Positive management practices

Alongside reasonable adjustments, recent caselaw highlights the importance of management approach. Everyday interactions, including tone of voice, “banter” and even non‑verbal behaviour, have been found capable of amounting to harassment.

Neurodivergent individuals may communicate, process information or respond to stress differently. Without appropriate awareness, these differences can be misinterpreted and Tribunals have recognised that comments framed as jokes, dismissive reactions or suggestions that someone is being deliberately difficult can be deeply undermining and amount to harassment.

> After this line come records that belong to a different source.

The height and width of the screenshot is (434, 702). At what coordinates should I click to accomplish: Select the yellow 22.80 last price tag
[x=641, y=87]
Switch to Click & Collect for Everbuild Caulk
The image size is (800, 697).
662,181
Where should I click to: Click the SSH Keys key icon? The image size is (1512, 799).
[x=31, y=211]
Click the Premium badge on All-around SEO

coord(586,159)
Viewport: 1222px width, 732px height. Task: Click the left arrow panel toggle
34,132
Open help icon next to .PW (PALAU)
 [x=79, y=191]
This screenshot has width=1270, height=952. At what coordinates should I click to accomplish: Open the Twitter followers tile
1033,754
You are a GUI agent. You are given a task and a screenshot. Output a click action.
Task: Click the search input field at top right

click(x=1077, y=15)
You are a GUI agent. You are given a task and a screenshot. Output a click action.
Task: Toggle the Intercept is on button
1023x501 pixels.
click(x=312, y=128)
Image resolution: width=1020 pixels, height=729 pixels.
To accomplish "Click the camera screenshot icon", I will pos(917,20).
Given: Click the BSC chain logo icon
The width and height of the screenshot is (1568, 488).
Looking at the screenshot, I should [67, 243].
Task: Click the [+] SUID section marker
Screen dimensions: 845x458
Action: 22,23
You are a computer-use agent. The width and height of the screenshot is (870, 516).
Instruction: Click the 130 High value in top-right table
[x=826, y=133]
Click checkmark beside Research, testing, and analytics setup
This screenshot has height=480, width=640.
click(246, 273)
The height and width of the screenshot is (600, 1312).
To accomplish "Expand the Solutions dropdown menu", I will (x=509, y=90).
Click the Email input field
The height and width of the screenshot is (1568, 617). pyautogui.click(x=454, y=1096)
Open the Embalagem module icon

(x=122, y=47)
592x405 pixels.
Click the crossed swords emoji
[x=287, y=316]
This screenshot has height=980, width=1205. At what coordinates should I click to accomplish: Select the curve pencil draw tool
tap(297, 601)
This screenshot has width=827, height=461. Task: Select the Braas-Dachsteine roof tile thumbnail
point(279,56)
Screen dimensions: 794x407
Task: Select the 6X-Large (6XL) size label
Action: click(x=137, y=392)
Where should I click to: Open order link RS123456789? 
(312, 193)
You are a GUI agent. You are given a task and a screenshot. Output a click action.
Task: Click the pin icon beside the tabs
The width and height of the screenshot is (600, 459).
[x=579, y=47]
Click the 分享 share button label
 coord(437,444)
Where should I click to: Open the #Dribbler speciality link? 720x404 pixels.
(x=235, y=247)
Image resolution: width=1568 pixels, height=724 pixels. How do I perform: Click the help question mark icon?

Higher education providers are not prevented from addressing performance or conduct issues involving neurodivergent staff. However, difficulties arise where action is taken without exploring whether there is a link to disability, and without considering reasonable adjustments, or where sanctions are disproportionate. In some cases, it may also be a reasonable adjustment to adapt the process itself, not just the role.

Effective training or managers is therefore critical. Managers should be able to recognise potential indicators, have appropriate conversations at an early stage and avoid assumptions about behaviour. Clear record‑keeping, including documenting concerns raised, knowledge at the relevant time, steps taken and decision‑making, is also consistently important.


Final thoughts

Neurodiversity‑related claims present both a legal risk and an opportunity for higher education providers. Institutions that engage early, take an individualised and informed approach, and invest in inclusive management practices are better placed to minimise disputes and support neurodivergent staff.

Recent cases underline the importance of proactive engagement, effective and timely adjustments, and thoughtful management of everyday interactions, performance concerns and formal processes. Taken together, these measures are central not only to meeting legal obligations, but also to fostering inclusive and supportive workplaces across the higher education sector.